IN A PRELIMINARY OPINION, a bunch of sage European legal bigwigs have decided that public WiFi hotspots are not responsible for the actions of the general public.
Let's face it, who would want to be responsible for the actions of the general public?After all, they can get up to all sorts of very silly things, like ride hoverboards or agree with Katie Hopkins.
The European Court of Justice came to this 'preliminary opinion' while ruminating on the long-running McFadden case, which ISP Review tells us is a thing that concerns the good burghers of Germany.
EuroISPA kinda likes what it's hearing from the ECJ. It says that it is only right that a series of beams are not be held responsible every time a brain with some feet downloads a copy of the Life of Pablo, though not in those words precisely.
"Today's Attorney General Opinion further strengthens the consensus that copyright enforcement measures must be balanced with fundamental rights. It says that restricting the availability of WiFi access would be a disadvantage for society as a whole, that cannot be justified by benefits to copyright holders," said Malcolm Hutty, chair of EuroISPA's intermediary liability committee.

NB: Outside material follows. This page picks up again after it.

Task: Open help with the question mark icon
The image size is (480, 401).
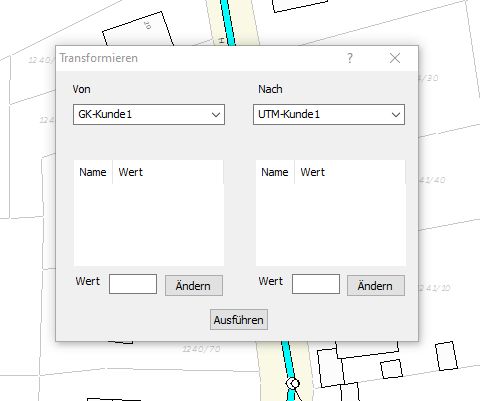Action: tap(349, 58)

"I agree: the economic future of Europe depends on the widespread availability of Internet access, wherever you go, whenever you need it."
This is an opinion so it is probably about as binding as cheap superglue. But it's certainly a step in the right direction, according to Hutty and his crew.
"[The] opinion rightly considers copyright as just one of the many fundamental rights of EU citizens, one that can only be enforced as part of a balanced approach that reflects the importance of competing rights," Hutty added.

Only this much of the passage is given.